Des spécialistes en biologie se sont penchés sur la question de savoir comment les cellules du cerveau réagissent aux molécules d'opioïdes et de comparer cette réaction avec celle provoquée par les hormones du bonheur, écrit la revue Neuron.

Happy - Sputnik France
Des scientifiques ont mis en évidence l’une des raisons du bonheur
Les biologistes rappellent que la morphine, l'héroïne, ainsi que les autres opioïdes ressemblent dans leur structure aux molécules d'endorphine, les hormones naturelles du bonheur.
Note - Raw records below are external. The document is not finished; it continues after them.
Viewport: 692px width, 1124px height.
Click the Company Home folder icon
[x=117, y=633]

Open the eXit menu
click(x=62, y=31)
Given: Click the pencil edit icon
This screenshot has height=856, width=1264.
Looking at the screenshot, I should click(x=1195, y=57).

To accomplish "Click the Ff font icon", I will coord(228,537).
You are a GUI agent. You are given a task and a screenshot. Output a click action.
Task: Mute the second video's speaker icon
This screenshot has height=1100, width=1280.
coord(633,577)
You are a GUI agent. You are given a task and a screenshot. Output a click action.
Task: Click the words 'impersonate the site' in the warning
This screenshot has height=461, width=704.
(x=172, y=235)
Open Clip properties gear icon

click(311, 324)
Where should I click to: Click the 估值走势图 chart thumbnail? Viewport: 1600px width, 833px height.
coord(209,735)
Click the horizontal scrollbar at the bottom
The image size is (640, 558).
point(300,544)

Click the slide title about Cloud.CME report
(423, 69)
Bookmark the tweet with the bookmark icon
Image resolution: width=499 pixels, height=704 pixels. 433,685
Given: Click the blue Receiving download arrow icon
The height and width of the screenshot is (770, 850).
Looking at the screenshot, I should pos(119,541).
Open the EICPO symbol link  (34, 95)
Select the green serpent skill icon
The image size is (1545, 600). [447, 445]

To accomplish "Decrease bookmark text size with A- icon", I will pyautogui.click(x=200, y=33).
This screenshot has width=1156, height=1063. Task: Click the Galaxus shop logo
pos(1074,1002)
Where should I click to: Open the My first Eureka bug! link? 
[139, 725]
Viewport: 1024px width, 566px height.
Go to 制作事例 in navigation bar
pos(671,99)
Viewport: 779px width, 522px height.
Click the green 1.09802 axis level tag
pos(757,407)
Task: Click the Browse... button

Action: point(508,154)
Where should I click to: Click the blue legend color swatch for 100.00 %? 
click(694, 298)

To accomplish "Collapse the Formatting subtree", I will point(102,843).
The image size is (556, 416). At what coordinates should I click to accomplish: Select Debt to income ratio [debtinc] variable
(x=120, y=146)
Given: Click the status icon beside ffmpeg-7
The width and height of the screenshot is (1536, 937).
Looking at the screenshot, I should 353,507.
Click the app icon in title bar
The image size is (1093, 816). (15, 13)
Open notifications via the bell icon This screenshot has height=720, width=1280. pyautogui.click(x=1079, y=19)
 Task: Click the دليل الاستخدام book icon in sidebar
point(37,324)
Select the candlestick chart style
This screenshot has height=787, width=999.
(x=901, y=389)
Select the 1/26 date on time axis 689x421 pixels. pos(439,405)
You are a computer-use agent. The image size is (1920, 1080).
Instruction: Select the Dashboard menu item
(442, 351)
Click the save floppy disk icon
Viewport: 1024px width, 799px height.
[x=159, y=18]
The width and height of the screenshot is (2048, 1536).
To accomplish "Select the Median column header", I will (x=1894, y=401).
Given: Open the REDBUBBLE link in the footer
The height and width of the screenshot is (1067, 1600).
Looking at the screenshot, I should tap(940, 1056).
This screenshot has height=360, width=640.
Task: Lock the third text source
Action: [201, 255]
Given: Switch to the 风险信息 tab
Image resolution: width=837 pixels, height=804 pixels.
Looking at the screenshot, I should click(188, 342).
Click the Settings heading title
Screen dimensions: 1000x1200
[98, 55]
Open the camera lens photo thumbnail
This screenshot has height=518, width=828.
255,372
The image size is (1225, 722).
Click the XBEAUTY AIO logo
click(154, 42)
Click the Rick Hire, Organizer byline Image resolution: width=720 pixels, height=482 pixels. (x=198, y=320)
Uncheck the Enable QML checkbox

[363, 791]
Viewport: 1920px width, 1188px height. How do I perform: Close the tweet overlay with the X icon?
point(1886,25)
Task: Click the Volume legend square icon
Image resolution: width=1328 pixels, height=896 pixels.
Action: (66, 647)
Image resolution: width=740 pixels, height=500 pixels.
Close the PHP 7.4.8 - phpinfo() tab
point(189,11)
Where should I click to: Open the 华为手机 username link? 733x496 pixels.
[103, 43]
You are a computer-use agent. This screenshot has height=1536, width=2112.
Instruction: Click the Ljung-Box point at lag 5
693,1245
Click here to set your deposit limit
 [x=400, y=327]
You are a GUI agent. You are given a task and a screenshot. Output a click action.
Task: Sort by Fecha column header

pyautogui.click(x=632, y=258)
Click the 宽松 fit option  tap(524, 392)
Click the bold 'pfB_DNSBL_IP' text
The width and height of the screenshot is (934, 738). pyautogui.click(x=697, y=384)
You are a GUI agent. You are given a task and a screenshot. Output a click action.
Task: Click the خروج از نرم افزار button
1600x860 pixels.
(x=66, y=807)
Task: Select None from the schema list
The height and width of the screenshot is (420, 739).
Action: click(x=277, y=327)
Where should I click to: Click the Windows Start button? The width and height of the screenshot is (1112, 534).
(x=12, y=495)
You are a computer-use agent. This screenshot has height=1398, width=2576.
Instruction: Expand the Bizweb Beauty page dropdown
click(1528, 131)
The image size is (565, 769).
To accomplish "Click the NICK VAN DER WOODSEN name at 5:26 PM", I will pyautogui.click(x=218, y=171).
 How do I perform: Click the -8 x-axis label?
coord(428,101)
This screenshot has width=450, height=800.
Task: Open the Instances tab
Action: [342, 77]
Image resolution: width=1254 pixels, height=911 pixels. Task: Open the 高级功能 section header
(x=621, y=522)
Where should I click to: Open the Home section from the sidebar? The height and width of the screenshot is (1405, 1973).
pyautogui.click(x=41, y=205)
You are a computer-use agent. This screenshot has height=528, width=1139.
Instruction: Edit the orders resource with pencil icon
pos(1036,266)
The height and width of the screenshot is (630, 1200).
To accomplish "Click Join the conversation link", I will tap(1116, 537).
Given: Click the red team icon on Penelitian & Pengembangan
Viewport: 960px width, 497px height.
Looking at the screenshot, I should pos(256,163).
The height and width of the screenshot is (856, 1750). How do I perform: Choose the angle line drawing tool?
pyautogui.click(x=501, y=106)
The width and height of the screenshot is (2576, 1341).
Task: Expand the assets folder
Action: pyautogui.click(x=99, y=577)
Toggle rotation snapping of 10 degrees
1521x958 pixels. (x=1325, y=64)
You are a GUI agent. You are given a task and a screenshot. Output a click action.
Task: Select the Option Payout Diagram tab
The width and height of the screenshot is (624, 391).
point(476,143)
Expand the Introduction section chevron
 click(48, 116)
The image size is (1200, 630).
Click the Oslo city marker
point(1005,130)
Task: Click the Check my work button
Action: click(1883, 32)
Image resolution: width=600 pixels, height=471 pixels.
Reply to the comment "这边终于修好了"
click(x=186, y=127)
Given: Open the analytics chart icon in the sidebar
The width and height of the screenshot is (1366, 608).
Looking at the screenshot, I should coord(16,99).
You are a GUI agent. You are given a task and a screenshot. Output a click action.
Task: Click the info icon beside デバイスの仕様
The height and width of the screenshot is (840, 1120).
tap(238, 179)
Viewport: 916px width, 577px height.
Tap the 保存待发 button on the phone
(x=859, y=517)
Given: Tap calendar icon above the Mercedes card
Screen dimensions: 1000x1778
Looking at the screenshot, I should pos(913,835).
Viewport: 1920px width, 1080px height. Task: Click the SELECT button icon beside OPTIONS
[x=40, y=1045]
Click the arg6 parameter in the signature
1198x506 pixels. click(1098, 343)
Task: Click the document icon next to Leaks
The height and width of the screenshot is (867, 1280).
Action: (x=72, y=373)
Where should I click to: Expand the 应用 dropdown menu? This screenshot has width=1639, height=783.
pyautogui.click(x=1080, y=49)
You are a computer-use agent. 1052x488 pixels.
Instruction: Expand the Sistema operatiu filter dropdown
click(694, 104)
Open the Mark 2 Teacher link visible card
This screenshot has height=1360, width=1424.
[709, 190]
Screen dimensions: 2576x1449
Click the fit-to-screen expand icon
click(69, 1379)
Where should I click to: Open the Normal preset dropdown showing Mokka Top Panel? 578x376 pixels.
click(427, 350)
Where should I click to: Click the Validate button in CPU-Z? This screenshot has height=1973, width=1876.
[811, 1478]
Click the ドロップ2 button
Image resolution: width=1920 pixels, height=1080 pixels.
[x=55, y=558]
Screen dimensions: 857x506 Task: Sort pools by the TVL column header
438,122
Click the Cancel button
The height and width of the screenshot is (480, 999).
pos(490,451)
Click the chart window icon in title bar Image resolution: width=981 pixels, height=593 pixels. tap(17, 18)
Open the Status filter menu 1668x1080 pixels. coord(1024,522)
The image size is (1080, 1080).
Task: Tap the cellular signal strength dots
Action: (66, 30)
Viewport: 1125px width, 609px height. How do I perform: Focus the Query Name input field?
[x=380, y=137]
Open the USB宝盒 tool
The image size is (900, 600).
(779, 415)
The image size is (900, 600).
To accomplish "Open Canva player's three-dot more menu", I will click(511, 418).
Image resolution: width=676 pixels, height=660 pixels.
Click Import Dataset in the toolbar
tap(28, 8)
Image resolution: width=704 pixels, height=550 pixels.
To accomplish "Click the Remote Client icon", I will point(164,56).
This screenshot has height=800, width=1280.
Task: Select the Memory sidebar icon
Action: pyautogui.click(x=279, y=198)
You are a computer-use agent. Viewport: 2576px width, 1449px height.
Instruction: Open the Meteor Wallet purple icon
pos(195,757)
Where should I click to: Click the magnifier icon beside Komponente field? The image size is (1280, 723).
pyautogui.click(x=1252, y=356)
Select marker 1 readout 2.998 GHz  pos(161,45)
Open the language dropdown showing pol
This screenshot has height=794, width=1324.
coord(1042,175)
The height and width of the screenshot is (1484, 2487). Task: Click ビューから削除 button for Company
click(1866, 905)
Lorsque les opioïdes pénètrent dans l'organisme, ils rentrent en contact avec les mêmes neurones que les endorphines, en suscitant le sentiment de bonheur.

Selon Mark von Zastrow, un spécialiste de l'Université de Californie, la structure et le fonctionnement similaires des molécules de drogue et d'endorphines faisaient s'interroger sur une chose bien précise: pourquoi donc les endorphines, contrairement aux opioïdes, ne provoquent pas de dépendance.

Au cours de l'expérience réalisée par M. Zastrov et ses collègues, ils ont constaté que malgré toutes les ressemblances, les endorphines et les opioïdes suscitent des réactions différentes.

«Jusqu'à aujourd'hui, nous n'avions eu aucun indice indiquant que les opioïdes affectent le cerveau de manière différente que les endorphines. Il était donc très difficile de comprendre pourquoi les accros ont toujours dit que l'héroïne et les autres drogues provoquent le plaisir le plus fort que quoi que ce soit dans leur vie. Les différences que nous avons détectées sont désormais en mesure d'expliquer ce phénomène», a-t-il conclu.